_WHAT IS BEING ASKED_:
Exactly the lines from the one containing "The height and width of the screenshot is (177, 239)." through the final line of the listing are to be retyped, and nothing more.

_THE DATA_:
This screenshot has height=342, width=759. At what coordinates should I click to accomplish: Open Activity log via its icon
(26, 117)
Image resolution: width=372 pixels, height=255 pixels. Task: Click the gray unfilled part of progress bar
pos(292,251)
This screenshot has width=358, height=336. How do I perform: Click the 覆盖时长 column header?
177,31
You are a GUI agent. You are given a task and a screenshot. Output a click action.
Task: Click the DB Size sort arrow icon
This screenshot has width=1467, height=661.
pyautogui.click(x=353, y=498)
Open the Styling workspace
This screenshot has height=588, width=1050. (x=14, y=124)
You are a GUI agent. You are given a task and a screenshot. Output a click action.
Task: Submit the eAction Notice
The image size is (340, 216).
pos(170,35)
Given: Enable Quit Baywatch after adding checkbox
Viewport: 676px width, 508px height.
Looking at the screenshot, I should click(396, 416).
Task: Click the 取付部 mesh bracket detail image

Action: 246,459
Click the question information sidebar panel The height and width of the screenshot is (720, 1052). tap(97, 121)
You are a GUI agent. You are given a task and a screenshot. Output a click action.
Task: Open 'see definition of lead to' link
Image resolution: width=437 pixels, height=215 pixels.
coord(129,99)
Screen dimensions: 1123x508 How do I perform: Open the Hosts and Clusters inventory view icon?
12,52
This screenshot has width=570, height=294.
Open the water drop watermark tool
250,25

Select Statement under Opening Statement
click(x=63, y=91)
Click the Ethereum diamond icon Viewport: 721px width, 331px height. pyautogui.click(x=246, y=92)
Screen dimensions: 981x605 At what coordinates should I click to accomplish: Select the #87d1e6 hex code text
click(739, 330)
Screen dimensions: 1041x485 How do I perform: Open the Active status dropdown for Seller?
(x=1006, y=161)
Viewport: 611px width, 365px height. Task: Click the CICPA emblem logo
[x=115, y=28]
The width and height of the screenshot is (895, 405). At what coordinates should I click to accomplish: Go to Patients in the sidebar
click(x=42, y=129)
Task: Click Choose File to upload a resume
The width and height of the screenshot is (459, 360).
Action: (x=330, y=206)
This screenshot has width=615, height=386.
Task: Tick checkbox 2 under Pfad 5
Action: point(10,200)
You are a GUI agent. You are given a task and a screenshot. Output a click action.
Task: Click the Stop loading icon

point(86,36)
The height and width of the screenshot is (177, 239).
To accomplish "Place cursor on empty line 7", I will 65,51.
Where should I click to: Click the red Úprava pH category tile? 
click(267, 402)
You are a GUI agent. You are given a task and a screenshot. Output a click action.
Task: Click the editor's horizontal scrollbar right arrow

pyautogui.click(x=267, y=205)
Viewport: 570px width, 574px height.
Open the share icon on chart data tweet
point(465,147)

_FINISHED EXERCISE_:
The height and width of the screenshot is (177, 239).
To accomplish "Place cursor on empty line 7", I will 65,51.
Where should I click to: Click the red Úprava pH category tile? 
click(267, 402)
You are a GUI agent. You are given a task and a screenshot. Output a click action.
Task: Click the editor's horizontal scrollbar right arrow

pyautogui.click(x=267, y=205)
Viewport: 570px width, 574px height.
Open the share icon on chart data tweet
point(465,147)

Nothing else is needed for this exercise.